Quando estive na Bolívia em outubro de 2003, um levante popular derrubou o presidente por pressão do povo. O movimento foi violento e instaurou o caos no país. Passei uma das maiores tensões da minha vida preso no meio da destruição, até que saí de lá resgatado por um avião da FAB. Não acho que uma manifestação violenta seja a resposta, mas a possibilidade que assisti de pressionar o governo pela presença física da população me mostrou uma dimensão interessante da democracia. O povo estava lá, gritando do lado de fora do Palácio Presidencial, há menos de duzentos metros de seus eleitos líderes. Agora, façamos uma pequena viagem a Brasília. Com construções gigantescas, é uma cidade criada artificialmente no meio de uma região pouquíssimo populosa, Brasília é uma afronta à democracia. É uma cidade que tem toda a sua estrutura montada para afastar o povo de seus governantes. Eu acho a cidade linda e adoro ir pra lá, mas visitar Brasília é um balde de água fria na cidadania. O tamanho da máquina pública afronta o bom senso e é quase imoral. Os espaços gigantescos tornam qualquer manifestação popular uma quase piada. Já assisti a algumas. Estive lá no auge da crise de corrupção no governo durante o mandato anterior do presidente Lula. Ministros caindo, Senadores acusados, alto escalão do Governo aparecendo em sistemas complexos de corrupção. Na TV até que a coisa parecia agitada. Mas em Brasília, tudo estava calmo. O restaurante no complexo do Senado recebia governistas e oposição num absoluto clima de cordialidade. Garçons serviam a todos num ambiente onde a crise parecia não ganhar o calor suficiente para gerar mudanças. Em Brasília, o povo não tem vez.
A Avenida Paulista lotada afeta Brasília tanto quanto um filme de guerra afeta a ordem na minha casa. Assisto a guerra pela TV comendo pipoca. É assim que, em Brasília, as manifestações populares chegam.

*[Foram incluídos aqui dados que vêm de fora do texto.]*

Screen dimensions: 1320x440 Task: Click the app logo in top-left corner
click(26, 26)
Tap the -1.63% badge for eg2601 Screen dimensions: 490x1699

Por fim, a velocidade de mobilização e troca que as redes sociais trazem, podem ser um novo recurso para a democracia. Brasília não poderá isolar-se se pudermos influenciar realmente a população, e se os políticos forem, cada vez mais, pressionados a abrirem canais de diálogo com a população. Quando um garçom deixar de sorrir para um corrupto, pois ao invés de sentir-se isolado em Brasília, poderá twittar de seu celular: o cara tá aqui, de cara lavada, vejam a foto! Aí as coisas podem começar a mudar.
A opção pela vida pública deveria ser uma devoção. Uma ação movida por idealismo, consciente da dificuldade e da responsabilidade. Talvez, quando a população puder unir-se independente de onde está, poderemos exercer sobre o Governo Federal a pressão tão fundamental e saudável para uma democracia madura.